We understand that questions have been raised regarding the language in the second sentence of Section II of the TIN Letter of Indemnification (LOI) stating that the Relying Institution is solely responsible for determining whether research reviewed by the Reviewing IRB meets “all other applicable federal” legal requirements, and whether this language is consistent with the SMART IRB Agreement. We wish to clarify these questions.
The SMART IRB team and the Trial Innovation Network team have reviewed this issue and believe that the language in the LOI is consistent with the SMART IRB Agreement and with the intended allocation of responsibilities between the Reviewing IRB and the Relying Institution.
Section 5.4 of the SMART IRB Agreement says that the Reviewing IRB’s review will be in accordance with applicable federal human subjects research regulations / human subjects protection requirements (emphasis added). In other words, the IRB is responsible for attending to requirements of federal human subjects regulations only (Common Rule, FDA, other potentially applicable human subjects regulations of non-Common Rule federal agencies). The Agreement does not require the Reviewing IRB to review research for compliance with all federal regulations generally.
For example, if a Relying Institution is subject to federal confidentiality requirements at 42 CFR Part 2 pertaining to certain substance abuse treatment records that would impose specific consent obligations on the Relying Institution in connection with a study involving such records, the Agreement does not require the Reviewing IRB to identify this issue. Rather, the Relying Institution would be responsible for identifying this issue and communicating the requirements applicable to its site to the Reviewing IRB. The Reviewing IRB would be responsible for applying this information to its review and approval of the study on behalf of the Relying Institution.

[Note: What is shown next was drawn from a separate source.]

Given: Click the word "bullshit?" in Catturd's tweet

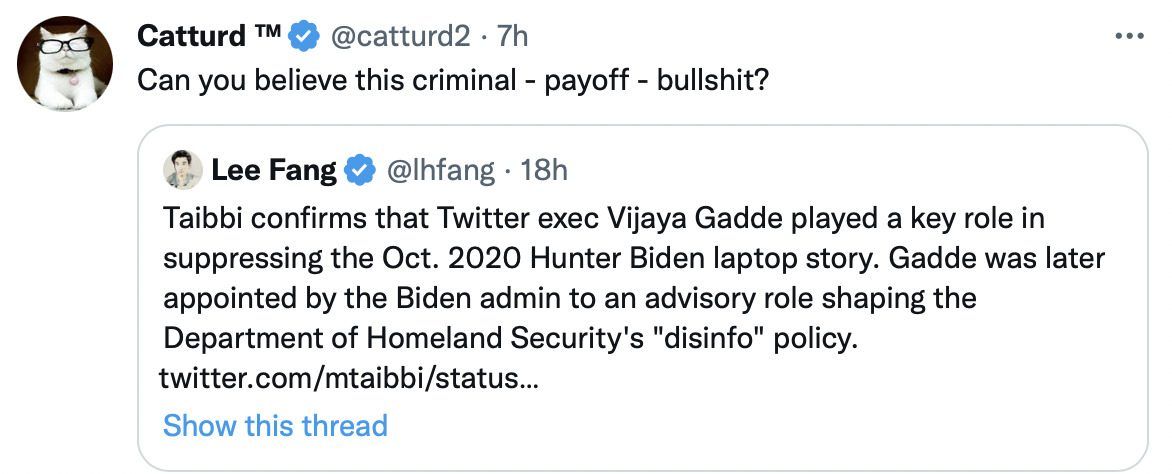Looking at the screenshot, I should coord(712,80).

We note that Section 6.4 of the Agreement, “Local Considerations,” states that it is the Relying Institution’s responsibility to identify local context issues and requirements to the Reviewing IRB and does not currently reference federal laws or regulations. However, it was not the intent to make the Reviewing IRB responsible for the identification of the research with all federal laws/regulations (other than federal human subjects protection regulations). For this reason, language in Section II of the LOI was added to clarify this issue. The SMART IRB team has also posted an additional FAQ regarding this issue on the SMART IRB website.
As was noted by one of the institutions, the Relying Institution’s responsibility under the Agreement to identify and communicate requirements that affect the conduct or approval of a study at its site does require some level of ‘review’ of the research by the Relying Institution in order to be able to identify the applicable local requirements and communicate them to the Reviewing IRB. However, we note that that is already the case with respect to the state law issues. It is NOT the intent of the LOI language to suggest that any of the regulatory review responsibilities of an IRB under the Common Rule, FDA, or other federal human subjects regulations remain with the Relying Institution; that is, the Relying Institution/Relying Institution IRB is not being asked or required to do a ‘regulatory’ review.